Work to complete :: Every line containing "input" should be identified and copied from the data below.

Collection entries
════════════════════

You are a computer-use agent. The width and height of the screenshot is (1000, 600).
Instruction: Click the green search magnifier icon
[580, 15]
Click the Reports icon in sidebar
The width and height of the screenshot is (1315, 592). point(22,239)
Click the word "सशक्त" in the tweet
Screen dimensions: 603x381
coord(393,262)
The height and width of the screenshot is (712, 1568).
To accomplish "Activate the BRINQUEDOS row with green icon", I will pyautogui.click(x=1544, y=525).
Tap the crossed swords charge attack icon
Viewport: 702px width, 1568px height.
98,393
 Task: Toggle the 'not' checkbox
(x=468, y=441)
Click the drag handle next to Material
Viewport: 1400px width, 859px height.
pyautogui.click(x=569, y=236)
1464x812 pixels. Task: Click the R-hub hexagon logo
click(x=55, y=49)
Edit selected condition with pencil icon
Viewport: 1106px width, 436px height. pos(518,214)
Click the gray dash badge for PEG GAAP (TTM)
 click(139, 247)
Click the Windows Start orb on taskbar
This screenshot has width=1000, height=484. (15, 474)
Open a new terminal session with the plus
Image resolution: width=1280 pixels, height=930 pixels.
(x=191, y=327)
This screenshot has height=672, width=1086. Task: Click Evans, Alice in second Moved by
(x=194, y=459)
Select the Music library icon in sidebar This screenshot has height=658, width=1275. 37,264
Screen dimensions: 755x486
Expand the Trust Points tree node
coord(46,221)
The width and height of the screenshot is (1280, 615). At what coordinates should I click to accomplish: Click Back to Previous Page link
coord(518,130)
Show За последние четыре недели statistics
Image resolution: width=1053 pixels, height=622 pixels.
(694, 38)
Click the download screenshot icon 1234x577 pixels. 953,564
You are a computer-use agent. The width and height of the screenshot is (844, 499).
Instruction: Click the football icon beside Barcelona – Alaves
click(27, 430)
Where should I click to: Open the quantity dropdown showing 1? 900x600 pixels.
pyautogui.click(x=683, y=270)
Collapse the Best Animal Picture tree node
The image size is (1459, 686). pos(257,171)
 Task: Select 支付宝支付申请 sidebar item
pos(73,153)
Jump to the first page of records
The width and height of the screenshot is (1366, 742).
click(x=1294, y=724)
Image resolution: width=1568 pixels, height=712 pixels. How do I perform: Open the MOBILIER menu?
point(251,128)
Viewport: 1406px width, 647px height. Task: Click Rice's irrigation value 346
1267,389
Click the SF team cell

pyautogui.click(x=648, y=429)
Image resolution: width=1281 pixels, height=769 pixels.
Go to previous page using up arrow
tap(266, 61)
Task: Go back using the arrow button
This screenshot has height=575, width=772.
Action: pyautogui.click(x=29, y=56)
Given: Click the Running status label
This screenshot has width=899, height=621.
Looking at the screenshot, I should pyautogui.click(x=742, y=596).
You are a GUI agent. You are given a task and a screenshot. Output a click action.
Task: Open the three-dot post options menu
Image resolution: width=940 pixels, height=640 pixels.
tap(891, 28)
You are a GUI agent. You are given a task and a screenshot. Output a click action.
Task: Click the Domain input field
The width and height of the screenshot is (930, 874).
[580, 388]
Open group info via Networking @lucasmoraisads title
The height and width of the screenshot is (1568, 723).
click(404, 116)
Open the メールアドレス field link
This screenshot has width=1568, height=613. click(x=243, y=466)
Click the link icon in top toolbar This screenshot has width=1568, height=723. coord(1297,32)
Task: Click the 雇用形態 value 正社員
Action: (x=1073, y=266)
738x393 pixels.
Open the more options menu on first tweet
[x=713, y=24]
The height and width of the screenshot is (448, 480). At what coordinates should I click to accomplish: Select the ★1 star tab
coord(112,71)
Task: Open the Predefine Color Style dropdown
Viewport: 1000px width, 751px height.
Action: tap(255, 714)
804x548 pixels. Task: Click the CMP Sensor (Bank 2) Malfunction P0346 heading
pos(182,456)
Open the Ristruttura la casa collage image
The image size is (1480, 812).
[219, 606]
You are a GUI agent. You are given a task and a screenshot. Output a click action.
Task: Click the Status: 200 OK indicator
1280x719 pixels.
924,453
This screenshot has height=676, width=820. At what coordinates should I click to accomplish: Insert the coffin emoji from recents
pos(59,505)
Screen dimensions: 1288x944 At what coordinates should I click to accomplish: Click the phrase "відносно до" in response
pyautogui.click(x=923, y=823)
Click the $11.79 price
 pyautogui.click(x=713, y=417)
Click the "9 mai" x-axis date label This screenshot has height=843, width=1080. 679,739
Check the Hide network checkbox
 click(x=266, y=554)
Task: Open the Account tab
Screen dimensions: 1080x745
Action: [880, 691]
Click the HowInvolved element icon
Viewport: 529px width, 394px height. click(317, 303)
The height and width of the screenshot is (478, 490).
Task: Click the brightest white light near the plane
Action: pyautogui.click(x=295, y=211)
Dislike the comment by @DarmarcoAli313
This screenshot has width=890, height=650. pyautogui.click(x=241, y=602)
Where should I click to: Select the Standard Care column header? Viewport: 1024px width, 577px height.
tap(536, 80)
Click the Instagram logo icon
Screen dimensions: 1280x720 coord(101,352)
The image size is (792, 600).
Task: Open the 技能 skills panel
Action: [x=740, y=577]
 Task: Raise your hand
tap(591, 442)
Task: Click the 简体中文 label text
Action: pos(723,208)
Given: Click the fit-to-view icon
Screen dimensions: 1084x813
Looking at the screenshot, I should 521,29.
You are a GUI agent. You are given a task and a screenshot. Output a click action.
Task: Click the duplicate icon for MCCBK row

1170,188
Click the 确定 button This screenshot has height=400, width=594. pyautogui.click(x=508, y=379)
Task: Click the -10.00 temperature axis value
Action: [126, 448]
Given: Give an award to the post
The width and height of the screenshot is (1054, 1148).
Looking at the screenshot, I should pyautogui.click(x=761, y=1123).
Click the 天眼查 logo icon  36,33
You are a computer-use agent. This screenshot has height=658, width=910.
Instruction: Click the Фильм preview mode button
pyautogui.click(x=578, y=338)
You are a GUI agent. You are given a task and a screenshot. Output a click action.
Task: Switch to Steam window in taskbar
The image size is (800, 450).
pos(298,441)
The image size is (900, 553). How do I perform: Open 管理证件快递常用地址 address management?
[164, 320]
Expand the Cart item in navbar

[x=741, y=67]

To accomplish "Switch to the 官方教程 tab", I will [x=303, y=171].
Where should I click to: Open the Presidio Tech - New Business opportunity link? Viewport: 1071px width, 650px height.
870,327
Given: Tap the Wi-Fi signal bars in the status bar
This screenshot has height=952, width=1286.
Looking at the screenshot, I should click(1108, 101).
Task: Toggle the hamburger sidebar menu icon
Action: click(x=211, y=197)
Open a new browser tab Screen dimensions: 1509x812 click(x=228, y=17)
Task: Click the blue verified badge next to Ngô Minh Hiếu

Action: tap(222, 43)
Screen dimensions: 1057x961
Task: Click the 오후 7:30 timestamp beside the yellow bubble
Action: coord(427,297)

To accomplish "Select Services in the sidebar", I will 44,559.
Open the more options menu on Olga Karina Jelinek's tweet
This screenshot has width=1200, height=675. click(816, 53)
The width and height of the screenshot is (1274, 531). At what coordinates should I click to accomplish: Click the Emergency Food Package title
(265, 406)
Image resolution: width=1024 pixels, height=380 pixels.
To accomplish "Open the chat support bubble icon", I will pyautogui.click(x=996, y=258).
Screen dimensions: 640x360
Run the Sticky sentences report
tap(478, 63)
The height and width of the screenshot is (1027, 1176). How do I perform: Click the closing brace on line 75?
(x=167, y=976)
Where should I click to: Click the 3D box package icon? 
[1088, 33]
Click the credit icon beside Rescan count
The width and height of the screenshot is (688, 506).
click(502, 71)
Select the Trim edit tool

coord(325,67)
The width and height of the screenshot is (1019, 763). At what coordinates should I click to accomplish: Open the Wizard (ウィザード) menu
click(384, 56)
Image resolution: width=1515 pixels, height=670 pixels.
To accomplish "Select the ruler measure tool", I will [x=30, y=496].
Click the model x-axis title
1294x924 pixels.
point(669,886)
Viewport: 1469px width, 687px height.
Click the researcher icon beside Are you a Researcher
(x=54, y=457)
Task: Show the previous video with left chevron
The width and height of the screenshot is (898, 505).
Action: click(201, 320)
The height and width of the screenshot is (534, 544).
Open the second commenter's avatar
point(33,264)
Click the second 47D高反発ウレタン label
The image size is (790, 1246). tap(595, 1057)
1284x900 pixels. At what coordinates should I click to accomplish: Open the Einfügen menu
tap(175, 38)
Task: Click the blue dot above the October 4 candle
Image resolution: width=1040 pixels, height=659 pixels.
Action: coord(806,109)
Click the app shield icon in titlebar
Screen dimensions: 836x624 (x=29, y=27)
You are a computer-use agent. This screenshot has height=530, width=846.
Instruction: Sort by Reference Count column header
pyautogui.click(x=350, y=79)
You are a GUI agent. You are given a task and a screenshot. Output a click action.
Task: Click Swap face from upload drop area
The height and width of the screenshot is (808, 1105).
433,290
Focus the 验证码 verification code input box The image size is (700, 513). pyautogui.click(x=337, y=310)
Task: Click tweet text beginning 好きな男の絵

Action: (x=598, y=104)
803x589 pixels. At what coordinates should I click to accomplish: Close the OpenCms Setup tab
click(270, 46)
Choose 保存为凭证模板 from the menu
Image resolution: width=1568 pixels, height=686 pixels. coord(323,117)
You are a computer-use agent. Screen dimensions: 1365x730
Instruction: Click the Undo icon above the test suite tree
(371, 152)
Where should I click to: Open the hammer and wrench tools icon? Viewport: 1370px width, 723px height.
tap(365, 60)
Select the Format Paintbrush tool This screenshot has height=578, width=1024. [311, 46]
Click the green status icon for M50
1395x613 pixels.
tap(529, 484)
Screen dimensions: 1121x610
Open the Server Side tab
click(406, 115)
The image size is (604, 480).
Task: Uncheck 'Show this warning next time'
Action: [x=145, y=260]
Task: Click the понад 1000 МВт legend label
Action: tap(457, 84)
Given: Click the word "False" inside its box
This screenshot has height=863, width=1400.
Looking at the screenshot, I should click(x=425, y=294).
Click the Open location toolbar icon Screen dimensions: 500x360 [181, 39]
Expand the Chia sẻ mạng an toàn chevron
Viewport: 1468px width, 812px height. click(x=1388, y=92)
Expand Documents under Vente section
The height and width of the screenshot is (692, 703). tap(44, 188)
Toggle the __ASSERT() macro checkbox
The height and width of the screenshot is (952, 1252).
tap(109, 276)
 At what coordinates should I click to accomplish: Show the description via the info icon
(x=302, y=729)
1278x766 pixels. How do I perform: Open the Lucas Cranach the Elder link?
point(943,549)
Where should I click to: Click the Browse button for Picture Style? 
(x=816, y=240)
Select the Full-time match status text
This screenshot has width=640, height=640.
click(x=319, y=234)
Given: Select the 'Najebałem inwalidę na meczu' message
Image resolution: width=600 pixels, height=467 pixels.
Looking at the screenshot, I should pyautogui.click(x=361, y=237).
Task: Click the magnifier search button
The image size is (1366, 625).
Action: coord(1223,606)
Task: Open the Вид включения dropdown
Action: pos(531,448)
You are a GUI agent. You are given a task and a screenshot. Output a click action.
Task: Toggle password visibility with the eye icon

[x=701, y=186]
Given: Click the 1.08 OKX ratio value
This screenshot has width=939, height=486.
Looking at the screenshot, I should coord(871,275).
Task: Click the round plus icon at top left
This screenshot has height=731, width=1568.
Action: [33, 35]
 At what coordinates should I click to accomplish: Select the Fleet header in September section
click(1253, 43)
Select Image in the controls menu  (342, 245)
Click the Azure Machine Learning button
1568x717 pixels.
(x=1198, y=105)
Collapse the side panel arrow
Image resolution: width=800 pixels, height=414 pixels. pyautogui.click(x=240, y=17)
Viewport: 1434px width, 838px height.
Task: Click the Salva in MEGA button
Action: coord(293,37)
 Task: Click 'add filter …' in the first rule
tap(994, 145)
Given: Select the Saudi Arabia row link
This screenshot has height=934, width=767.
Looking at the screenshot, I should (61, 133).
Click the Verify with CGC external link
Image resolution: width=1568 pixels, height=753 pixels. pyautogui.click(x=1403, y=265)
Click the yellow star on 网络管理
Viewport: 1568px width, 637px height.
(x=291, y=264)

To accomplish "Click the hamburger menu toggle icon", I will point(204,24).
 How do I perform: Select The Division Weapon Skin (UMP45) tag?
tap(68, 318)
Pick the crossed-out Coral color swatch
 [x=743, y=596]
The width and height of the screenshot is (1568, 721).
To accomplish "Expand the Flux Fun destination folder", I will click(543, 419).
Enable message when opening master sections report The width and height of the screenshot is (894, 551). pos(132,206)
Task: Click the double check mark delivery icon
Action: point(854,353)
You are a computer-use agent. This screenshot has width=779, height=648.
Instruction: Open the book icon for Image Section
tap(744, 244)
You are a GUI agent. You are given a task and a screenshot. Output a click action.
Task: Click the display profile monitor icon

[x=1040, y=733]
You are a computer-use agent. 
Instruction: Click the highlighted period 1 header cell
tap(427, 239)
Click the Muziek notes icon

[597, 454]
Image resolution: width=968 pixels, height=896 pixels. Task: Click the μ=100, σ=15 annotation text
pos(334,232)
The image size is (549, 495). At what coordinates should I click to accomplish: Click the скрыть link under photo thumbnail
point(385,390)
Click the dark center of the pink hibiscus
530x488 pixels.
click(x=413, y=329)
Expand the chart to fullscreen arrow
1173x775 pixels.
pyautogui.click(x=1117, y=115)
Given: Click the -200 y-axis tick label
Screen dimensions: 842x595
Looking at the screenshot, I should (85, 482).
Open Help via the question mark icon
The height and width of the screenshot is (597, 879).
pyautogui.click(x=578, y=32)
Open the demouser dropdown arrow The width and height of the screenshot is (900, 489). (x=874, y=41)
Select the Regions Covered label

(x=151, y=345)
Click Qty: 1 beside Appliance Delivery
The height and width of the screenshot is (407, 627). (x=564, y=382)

════════════════════

Completed exercise ::
Task: Click the Domain input field
Focus the 验证码 verification code input box The image size is (700, 513). pyautogui.click(x=337, y=310)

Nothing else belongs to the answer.